Three-bond spin-spin couplings between C alpha H and amide protons, amide
exchange rates, and the temperature dependence of amide chemical shifts were
also measured. The structure consists largely of loops and turns, with a short
region of beta-sheet. The Leu-5 substitution produces a substantial reduction in
affinity for trypsin relative to native EETI-II, which contains an Ile at this
position.

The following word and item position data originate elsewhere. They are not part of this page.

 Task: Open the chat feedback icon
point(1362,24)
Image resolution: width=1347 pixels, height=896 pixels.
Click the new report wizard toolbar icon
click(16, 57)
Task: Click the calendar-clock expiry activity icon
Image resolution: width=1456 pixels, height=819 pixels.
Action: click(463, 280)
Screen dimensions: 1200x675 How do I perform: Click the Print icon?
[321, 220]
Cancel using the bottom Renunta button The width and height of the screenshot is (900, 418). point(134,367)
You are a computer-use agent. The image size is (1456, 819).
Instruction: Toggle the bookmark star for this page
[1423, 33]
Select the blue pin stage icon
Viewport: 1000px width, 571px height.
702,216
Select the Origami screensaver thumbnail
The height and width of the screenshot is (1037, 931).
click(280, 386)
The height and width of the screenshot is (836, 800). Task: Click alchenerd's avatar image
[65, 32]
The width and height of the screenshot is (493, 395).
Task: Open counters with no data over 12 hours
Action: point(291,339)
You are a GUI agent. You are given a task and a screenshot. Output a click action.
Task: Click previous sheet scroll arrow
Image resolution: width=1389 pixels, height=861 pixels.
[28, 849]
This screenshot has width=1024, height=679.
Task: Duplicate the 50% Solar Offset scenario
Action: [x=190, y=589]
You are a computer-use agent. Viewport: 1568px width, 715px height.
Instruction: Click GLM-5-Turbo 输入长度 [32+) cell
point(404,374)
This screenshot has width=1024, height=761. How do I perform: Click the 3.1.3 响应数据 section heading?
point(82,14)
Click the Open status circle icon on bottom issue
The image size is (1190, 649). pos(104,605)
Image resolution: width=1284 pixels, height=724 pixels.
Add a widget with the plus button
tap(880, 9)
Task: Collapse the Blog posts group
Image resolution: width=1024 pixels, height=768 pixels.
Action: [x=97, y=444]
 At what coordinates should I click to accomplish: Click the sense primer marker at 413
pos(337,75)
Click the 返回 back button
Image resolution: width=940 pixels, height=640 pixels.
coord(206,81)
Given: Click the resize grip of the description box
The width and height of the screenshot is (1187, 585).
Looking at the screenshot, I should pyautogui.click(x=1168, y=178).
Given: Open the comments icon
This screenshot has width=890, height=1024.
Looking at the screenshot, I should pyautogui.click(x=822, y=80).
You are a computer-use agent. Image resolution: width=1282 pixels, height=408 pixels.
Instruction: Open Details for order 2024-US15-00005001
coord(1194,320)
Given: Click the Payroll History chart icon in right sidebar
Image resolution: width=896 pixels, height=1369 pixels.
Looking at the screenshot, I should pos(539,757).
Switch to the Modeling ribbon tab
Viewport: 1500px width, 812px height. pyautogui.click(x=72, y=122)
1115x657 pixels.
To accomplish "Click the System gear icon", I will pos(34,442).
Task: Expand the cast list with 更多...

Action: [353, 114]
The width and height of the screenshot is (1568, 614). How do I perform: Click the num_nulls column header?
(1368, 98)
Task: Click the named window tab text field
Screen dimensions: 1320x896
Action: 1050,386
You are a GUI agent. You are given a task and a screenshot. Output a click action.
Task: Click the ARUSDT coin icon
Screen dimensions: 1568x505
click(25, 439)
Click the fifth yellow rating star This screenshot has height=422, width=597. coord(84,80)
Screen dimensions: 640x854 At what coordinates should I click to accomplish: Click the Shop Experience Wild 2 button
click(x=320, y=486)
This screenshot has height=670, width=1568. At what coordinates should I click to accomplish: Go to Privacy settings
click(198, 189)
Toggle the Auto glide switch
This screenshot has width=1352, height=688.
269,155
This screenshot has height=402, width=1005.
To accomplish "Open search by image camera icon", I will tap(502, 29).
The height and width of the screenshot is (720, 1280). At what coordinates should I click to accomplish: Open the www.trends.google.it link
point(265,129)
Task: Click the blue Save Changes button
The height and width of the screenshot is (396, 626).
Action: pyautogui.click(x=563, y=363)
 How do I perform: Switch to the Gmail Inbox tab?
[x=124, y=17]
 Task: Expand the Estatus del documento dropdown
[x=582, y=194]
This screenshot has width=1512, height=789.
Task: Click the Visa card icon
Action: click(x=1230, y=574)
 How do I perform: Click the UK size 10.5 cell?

The global structure of the Leu-5 analogue studied here is similar to
that reported for native EETI-II (Heitz A, Chiche L, Le-Nguyen D, Castro B,
1989, Biochemistry 28:2392-2398) and to X-ray and NMR structures of the related
proteinase inhibitor CMTI-I (Bode W et al., 1989, FEBS Lett 242:285-292; Holak
TA et al., 1989a, J Mol Biol 210:649-654; Holak TA, Gondol D, Otlewski J, Wilusz
T, 1989b, J Mol Biol 210:635-648; Holak TA, Habazettl J, Oschkinat H, Otlewski
J, 1991, J Am Chem Soc 113:3196-3198). The region near the scissile bond is the
most disordered part of the structure, based on geometric superimposition of 40
calculated structures. This disorder most likely reflects additional motion
being present in this region relative to the rest of the protein. This motional
disorder is increased in the Leu-5 analogue relative to the native form and may
be responsible for its reduced trypsin binding. A second form of the protein
synthesized with all (D) amino acids was also studied by NMR and found to have a
spectrum identical with that of the (L) form. This is consistent with the (D)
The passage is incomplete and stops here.